Exercise description.
Look for "computer" in the listing below. Gather each line that contains it.

Records for the task.
=-=-=-=-=

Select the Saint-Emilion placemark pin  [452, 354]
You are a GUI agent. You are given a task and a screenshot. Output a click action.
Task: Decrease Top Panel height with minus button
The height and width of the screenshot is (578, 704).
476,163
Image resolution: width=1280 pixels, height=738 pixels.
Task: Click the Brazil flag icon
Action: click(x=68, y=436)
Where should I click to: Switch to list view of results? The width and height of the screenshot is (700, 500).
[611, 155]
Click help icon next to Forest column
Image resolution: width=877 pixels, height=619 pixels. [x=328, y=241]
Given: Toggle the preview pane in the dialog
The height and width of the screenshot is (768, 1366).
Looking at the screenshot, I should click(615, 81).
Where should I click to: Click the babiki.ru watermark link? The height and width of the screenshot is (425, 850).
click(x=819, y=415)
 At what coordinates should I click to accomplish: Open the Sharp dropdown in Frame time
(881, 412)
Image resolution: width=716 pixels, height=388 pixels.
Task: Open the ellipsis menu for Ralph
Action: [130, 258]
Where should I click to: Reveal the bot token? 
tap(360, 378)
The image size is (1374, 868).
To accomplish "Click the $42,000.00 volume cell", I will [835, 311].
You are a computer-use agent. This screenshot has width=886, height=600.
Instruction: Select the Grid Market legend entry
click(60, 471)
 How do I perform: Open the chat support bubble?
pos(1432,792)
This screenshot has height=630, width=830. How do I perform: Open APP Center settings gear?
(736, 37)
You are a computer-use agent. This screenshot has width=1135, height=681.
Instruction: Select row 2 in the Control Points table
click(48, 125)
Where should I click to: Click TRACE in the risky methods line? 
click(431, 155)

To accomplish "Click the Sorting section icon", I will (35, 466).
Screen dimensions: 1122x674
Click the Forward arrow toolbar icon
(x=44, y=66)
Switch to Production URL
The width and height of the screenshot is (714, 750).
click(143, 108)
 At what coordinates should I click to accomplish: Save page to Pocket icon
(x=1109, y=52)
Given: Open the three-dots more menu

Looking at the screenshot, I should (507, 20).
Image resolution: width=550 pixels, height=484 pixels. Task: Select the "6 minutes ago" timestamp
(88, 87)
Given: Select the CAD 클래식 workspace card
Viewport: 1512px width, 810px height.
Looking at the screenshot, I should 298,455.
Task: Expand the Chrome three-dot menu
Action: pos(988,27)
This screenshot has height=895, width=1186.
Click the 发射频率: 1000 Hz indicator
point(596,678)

=-=-=-=-=

Solution below.
You are a computer-use agent. This screenshot has width=886, height=600.
You are a computer-use agent. This screenshot has width=1135, height=681.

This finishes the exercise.